Business News Education & Events The Great Escape 2018

The Education Conference: Music Hubs

By | Published on Friday 25 May 2018

Book stack with headphones

Over the coming weeks, we will be summarising all the key conversations that occurred during the CMU Insights conferences at The Great Escape this year. We are currently focusing on The Education Conference and today the role of the music hubs.

While the first conversation of The Education Conference looked at music teaching in schools – from primary through secondary, and GCSE and A-Level – music class is, of course, only half the story when it comes to formal music education provision for young people. Many students will also take advantage of instrument lessons through the schools system, lessons which are organised and funded in England through entities known as the music education hubs.

The hubs have been in operation around England since 2012, when they took over responsibility for providing music instrument lessons from the music services departments of local authorities.

Although providing that instrument coaching remains a core activity for the hubs, they actually have a wider remit. So much so that the hubs that are achieving all their goals should also be helping schools meet some of the challenges that were raised in the previous conversation – including the need for specific music teacher training and for more diverse teaching in schools that champions music in all its many forms.

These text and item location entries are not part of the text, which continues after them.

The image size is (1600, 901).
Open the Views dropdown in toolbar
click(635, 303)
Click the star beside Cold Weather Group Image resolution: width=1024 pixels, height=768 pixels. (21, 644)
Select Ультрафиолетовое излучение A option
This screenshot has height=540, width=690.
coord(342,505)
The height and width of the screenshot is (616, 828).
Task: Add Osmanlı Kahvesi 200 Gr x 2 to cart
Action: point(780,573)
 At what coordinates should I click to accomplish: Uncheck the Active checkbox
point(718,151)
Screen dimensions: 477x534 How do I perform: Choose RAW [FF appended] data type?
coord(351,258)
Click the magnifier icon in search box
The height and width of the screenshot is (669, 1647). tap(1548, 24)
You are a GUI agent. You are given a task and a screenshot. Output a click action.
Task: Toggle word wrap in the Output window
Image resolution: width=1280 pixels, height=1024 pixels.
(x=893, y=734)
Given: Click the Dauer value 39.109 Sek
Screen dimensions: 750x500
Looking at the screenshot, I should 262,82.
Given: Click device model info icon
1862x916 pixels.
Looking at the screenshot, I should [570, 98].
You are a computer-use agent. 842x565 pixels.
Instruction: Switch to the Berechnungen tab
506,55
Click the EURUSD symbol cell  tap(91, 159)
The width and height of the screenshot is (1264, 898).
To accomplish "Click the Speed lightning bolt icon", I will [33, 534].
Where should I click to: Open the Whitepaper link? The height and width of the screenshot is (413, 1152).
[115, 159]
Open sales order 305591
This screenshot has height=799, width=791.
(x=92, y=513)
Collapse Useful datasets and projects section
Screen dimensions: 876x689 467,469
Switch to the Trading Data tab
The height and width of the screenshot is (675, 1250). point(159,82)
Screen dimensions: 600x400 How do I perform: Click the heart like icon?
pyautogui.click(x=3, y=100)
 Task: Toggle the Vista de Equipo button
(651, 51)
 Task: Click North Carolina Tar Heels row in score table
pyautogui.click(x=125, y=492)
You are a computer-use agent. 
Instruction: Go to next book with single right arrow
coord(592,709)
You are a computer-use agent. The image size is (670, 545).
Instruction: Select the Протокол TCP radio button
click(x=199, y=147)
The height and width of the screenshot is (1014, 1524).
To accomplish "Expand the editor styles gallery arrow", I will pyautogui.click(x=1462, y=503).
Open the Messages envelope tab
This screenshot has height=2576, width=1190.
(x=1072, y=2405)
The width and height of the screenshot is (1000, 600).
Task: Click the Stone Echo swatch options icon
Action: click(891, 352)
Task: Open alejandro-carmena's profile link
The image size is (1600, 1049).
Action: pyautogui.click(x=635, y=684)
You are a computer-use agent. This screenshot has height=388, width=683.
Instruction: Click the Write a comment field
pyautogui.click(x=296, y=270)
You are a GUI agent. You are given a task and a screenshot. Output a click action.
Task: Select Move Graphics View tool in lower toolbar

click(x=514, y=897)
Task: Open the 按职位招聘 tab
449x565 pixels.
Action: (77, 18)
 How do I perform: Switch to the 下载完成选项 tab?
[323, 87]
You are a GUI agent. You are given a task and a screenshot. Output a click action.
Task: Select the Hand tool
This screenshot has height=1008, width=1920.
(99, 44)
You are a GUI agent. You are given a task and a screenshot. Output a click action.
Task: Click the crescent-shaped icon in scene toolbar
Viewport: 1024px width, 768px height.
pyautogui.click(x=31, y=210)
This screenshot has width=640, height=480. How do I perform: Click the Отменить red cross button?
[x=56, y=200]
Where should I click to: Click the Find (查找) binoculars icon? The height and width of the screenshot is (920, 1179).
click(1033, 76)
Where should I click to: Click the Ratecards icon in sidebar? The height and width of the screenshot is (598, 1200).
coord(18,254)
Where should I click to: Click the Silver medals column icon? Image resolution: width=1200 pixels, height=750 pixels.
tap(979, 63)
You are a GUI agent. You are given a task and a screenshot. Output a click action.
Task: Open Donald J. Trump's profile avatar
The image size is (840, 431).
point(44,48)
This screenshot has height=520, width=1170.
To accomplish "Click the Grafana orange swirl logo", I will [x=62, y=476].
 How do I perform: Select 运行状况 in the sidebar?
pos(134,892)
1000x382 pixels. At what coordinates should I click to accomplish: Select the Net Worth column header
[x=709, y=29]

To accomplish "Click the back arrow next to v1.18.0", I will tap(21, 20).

Core funding for the hubs is managed by Arts Council England, whose Director Of Music Education, Hannah Fouracre, kicked off the hubs conversation at The Education Conference. Explaining the origins of the hubs system, she said: “In 2010, Darren Henley – who was then MD for Classic FM – undertook a review of music education in England. He found that there was a lot of excellent practice happening across the country, but that largely provision was very patchy”.

“He made a series of recommendations to government”, she continued. “That included things like having a national plan for music education, the continuation of central government funding for music education, and the creation of these things called music education hubs. Then, in 2011, the Department For Education and DCMS published a national plan for music education. That’s a jointly owned policy that sets out exactly what a child should be able to expect between the ages of five and eighteen for their music education. It also set out a vision for the music education hubs and said that the Arts Council would be the fund holder for them”.

The Arts Council then took tenders from organisations around the country who were interested in managing the local music education hub. Many of those who bid were basically the existing music services departments in those areas. The Arts Council then picked who should lead each hub and continues to provide core annual funding.

The key difference between the old and the new model is that the hubs are not a single department in a local council, but are in fact groups of schools and other organisations that come together to offer the best music education opportunities to young people in the local area. The entity that has a direct connection with the Arts Council is simply the lead organisation of the group, which is accountable for its funding and performance.

How the hubs work, who is involved and what services they offer varies greatly around the country. Which is both a good thing and a bad thing. It means the quality of provisions varies from area to area. But it also gives each hub the opportunity to structure itself in a way that meets the needs of the local population.

Peter Chivers runs the music education hub for Brighton. “We have the statutory role of delivering the national plan for music in our area”, he told The Education Conference. “But when we launched we knew it was also important to reflect the needs of young people in our city. So we amplified certain areas where we felt there were particular needs, for example supporting children in challenging circumstances, and supporting children with special needs and disabilities. So we had a very clear focus on what we collectively felt needed to happen in Brighton”.

James Thomas runs the music education hub in Hackney. He previously worked for the local authority there, which adopted the partnership approach to music education provision even before the hub concept had been adopted nationally. “We had already put together an informal network of organisations in order to provide what we felt needed to be delivered”, he explained.

“Part of that was about trying to tackle the disparity we saw between different schools in our area, depending on what expertise and external support any one school was able to rely on”, he added. “Basically we wanted to spread the love, and get more schools involved in the programmes that were really working”. The shift from being a music services department to being a hub allowed Hackney to formalise that network.

Both Chivers and Thomas definitely see the role of music education hubs going beyond administering music instrument lessons. Being a network that brings together organisations to share knowledge and expertise is a key role.

Hubs can also help meet the needs around training raised by the first panel. “One of the other things we fund is training for teachers”, Thomas confirmed. “Training is really important for young people to get what they need. Because, obviously, the people delivering the music teaching need the skills to deliver it effectively”.

The music hubs are not without their critics. Some argue that too many hubs have not embraced the potential of the system that was introduced in 2012, either through lack of ambition or lack of funding, or possibly a combination of the two. Even the really good hubs have to find extra monies to realise their more innovative projects.

However, all that said, with a key theme of the wider Education Conference being the need for more collaboration and communication between schools, teachers, educational organisations and the music industry, it seems the hubs definitely have a key role to play in achieving all that.